Should you stop your Child Benefit payments?
When the High Income Child Benefit Charge would claw back most or all of your Child Benefit, some parents choose to stop the payments rather than receive money they will simply repay later. It can simplify your tax position — but stopping the payments and cancelling the claim are not the same thing.
This page explains when opting out of the payments tends to make sense for higher earners, why keeping the underlying claim open can still protect valuable National Insurance credits, and how you can restart payments if your income changes.
If the High Income Child Benefit Charge (HICBC) is likely to claw back most or all of the payments, opting out can make sense for admin simplicity. But that does not automatically mean you should end the claim, because the claim can still protect National Insurance credits and future State Pension years for the person claiming Child Benefit.
The key distinction: payments versus the claim
There is one distinction almost everyone tangles up before deciding whether to opt out: stopping the payments and ending the claim are two different things. Confuse them and you can quietly give up valuable National Insurance credits you never needed to lose.
Stopping payments is not the same as ending the claim
You can stop receiving Child Benefit payments but keep the underlying claim in place. That matters because the claim can still protect National Insurance credits for a child under 12.
Think about future credits as well as today’s tax charge
If the HICBC will claw back most or all of the payments, opting out can reduce admin friction. But many families still want to keep the claim because of NI-credit protection.
When opting out is often considered
- The charge is close to or at full clawback: an ANI over £80,000 repays the lot
- You would rather not receive money just to repay it later: it avoids the receive-then-pay-back cycle
- The claim itself is still worth keeping: keep the claim for the NI credits
When caution matters more
- The charge only claws back part of the benefit: an ANI of £70,000 repays about half
- Cash flow matters more than admin simplicity: the monthly payment still helps now
- NI credits could still be valuable: useful if one parent is not working
Worked examples
These scenarios track the decisions real families are weighing, rather than just restating the rule.
ANI £58,000, 2 children
Usually no tax reason to opt out. At this level there is usually no HICBC, so the payments are not being clawed back.
Default position: opting out is a threshold decision, not a default for everyone.
ANI £67,000, 2 children
Only part of the Child Benefit is clawed back. Some families still keep the payments and settle the charge later because cash flow matters more than admin simplicity.
Judgment call: partial clawback is a decision, not an automatic opt-out signal.
ANI £80,000, 2 children
The charge usually wipes out the full amount. Some families stop the payments to avoid receiving money that will be repaid anyway, but still keep the claim running.
The crux: this is where the payments-versus-claim distinction matters most.
One parent at home with a child under 12
Keeping the claim can still matter.

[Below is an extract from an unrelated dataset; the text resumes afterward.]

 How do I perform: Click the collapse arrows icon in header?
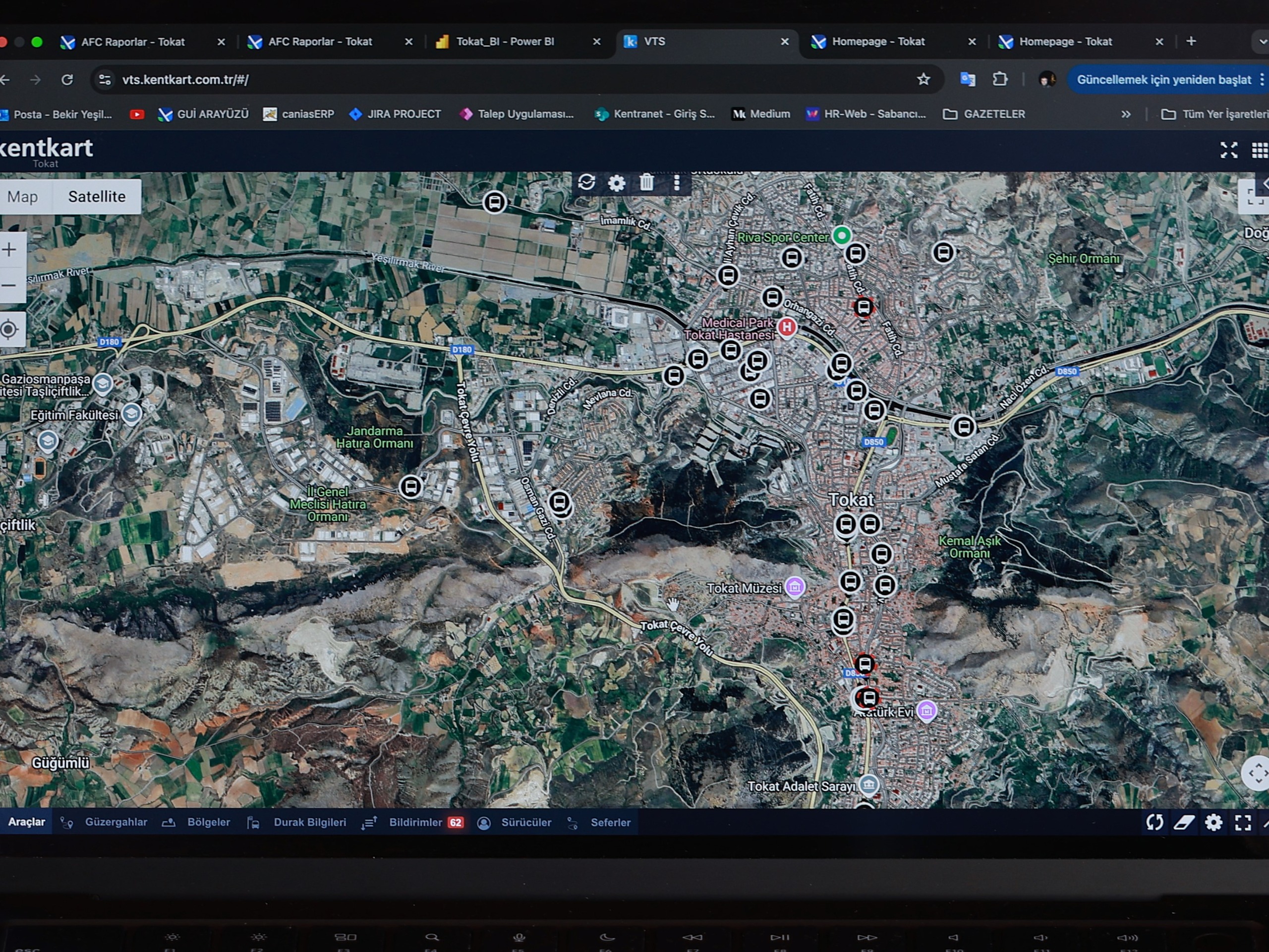[x=1229, y=150]
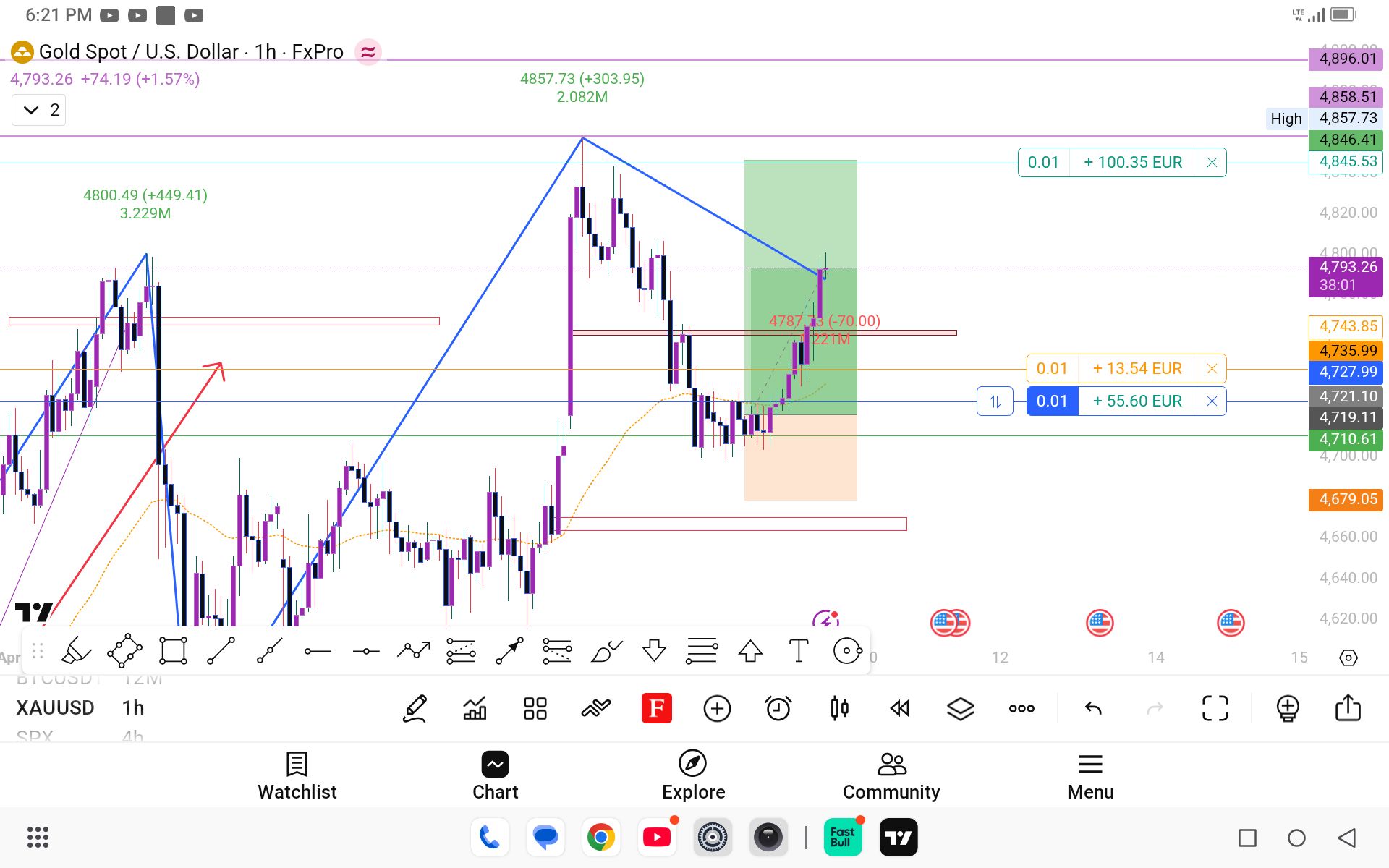The width and height of the screenshot is (1389, 868).
Task: Select the rectangle shape tool
Action: point(173,651)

Even if the payments are not worth taking, Child Benefit claims can protect National Insurance credits for the person claiming.
The hidden cost: ending the claim can carry a long-term cost people miss.

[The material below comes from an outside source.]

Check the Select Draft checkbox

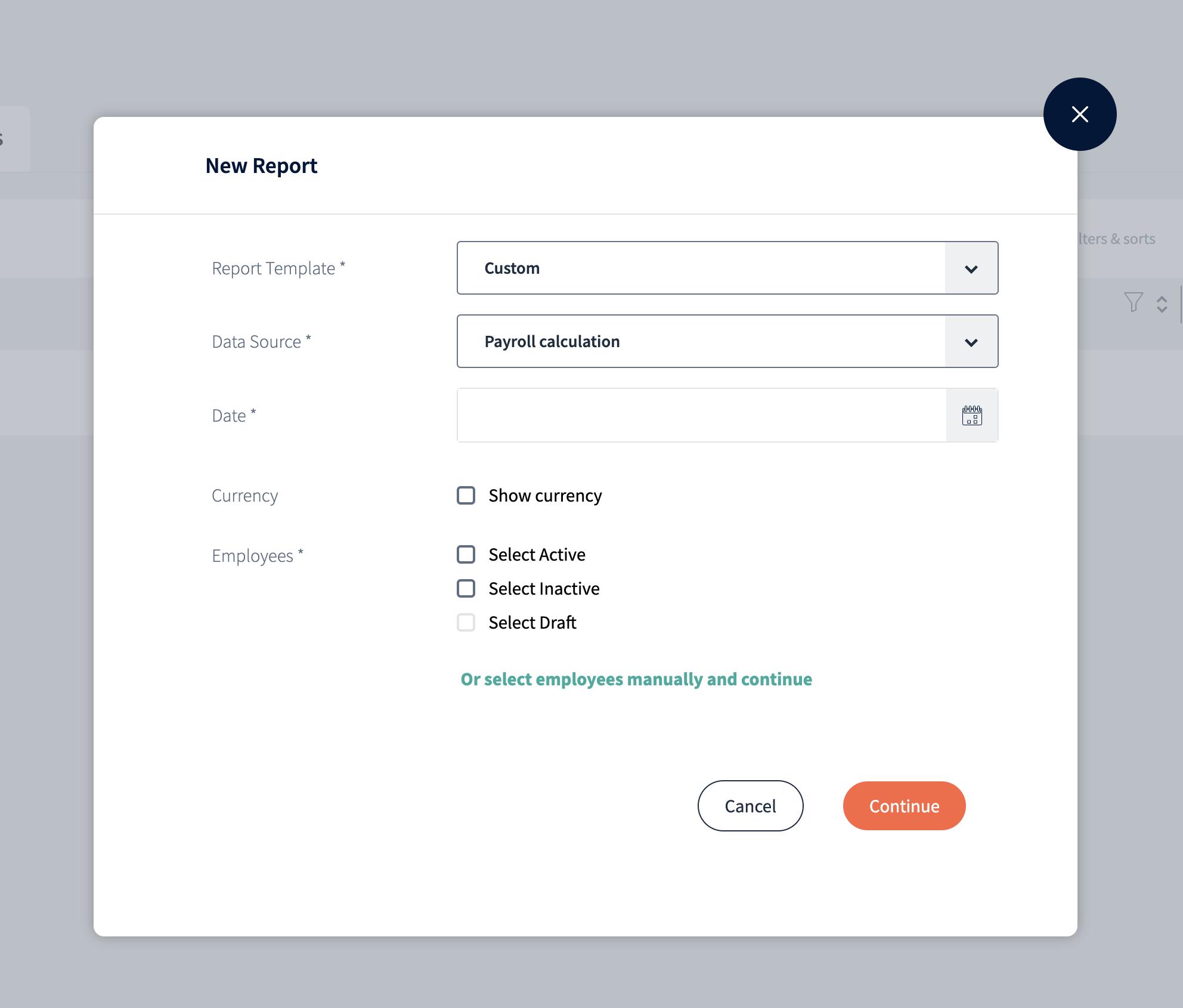point(466,623)
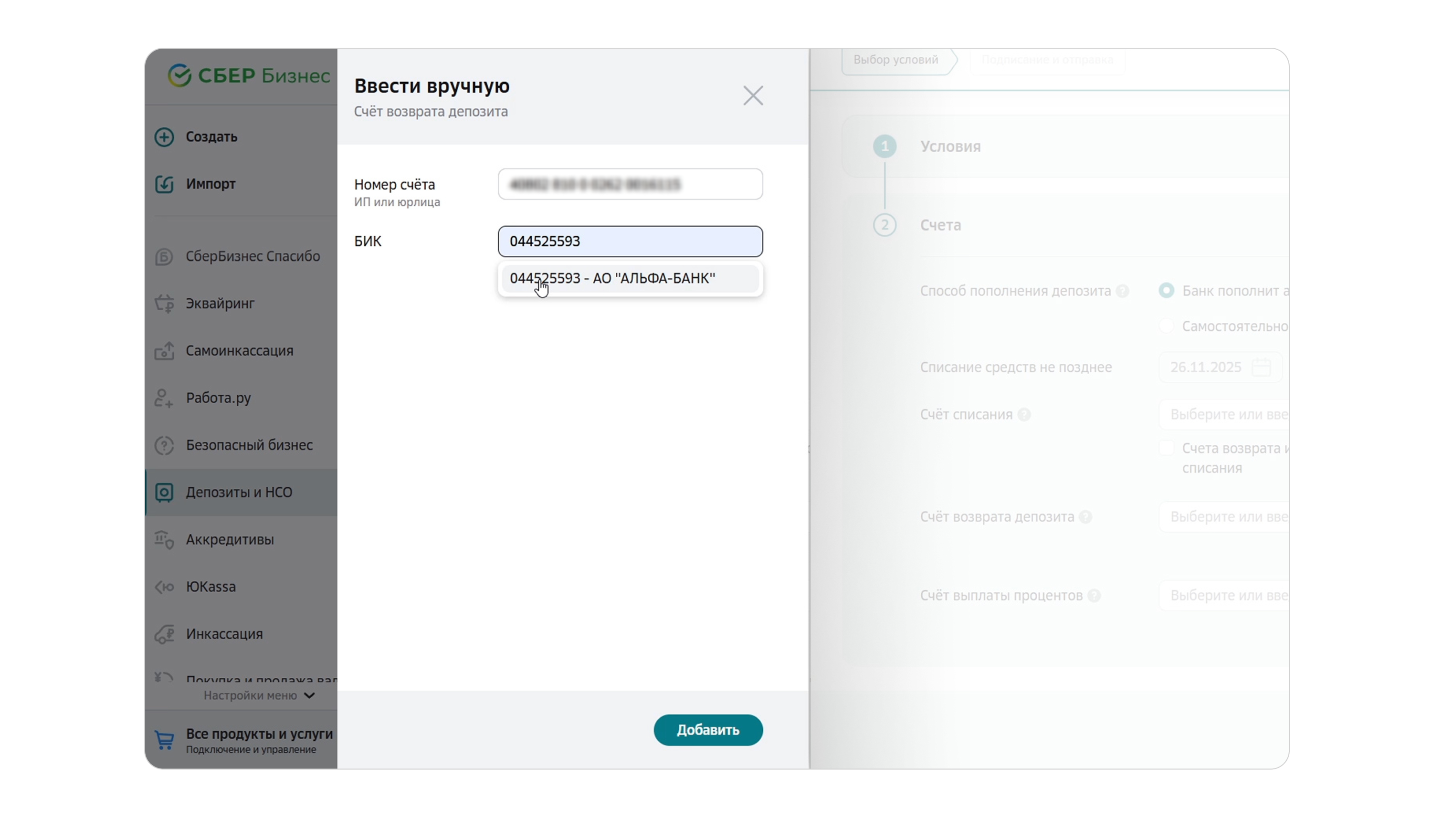This screenshot has height=840, width=1432.
Task: Click the Импорт icon in sidebar
Action: point(164,184)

Why National Insurance credits can still matter
This is the long-term point many families miss when focusing only on the current year’s HICBC.

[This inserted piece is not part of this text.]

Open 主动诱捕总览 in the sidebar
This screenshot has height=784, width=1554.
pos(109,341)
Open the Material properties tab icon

Assuming “stop the money” means “end everything”
Families sometimes give up more than they intended because they do not realise the payments and the claim are separate choices.
Looking only at today’s repayment
The current-year tax outcome matters, but so does the NI record of the person claiming Child Benefit, especially where one parent is out of work or working less.
Use the HICBC calculator first, then make the admin decision
That way you know whether the charge is partial or full before deciding whether to keep payments, stop payments, or review how HMRC will collect the charge.
Continue reading
Follow the next page that usually comes up once the opt-out question becomes real.
Questions people usually ask
Should I stop my Child Benefit if I earn too much?
If the charge would claw back all or most of your Child Benefit, stopping the payments can save the admin of receiving and repaying it. If only part is clawed back, it may be worth keeping.
Is opting out the same as cancelling my Child Benefit claim?
No. You can stop the payments while keeping the claim open, which is an important distinction for protecting National Insurance credits.
Why keep the claim open if I stop the payments?
Keeping the claim can preserve National Insurance credits that count towards the State Pension for a parent who is not otherwise paying NI.
Can I restart Child Benefit payments later?
Yes. If your income falls or your circumstances change, you can ask HMRC to start the payments again.
Do I avoid the High Income Child Benefit Charge by opting out?
Stopping the payments means there is nothing to claw back, so the charge no longer applies — but you also give up the cash unless your income later drops.
Should higher earners always opt out?
Not automatically. It depends on whether the charge is partial or full, your cash-flow preference, and whether the NI credits still matter to you.
| Primary source | How PayPrecise uses it | Link |
|---|---|---|
| Stop Child Benefit payments | Process and route for opting out of payments. | View source |
| Child Benefit overview | National Insurance credit implications of keeping a claim. | View source |
| High Income Child Benefit Charge overview | Connected threshold logic for deciding whether opt-out is worth considering. | View source |
This page is designed to give you a quick, transparent estimate. It is not personal tax advice, and it does not replace checking your exact HMRC position.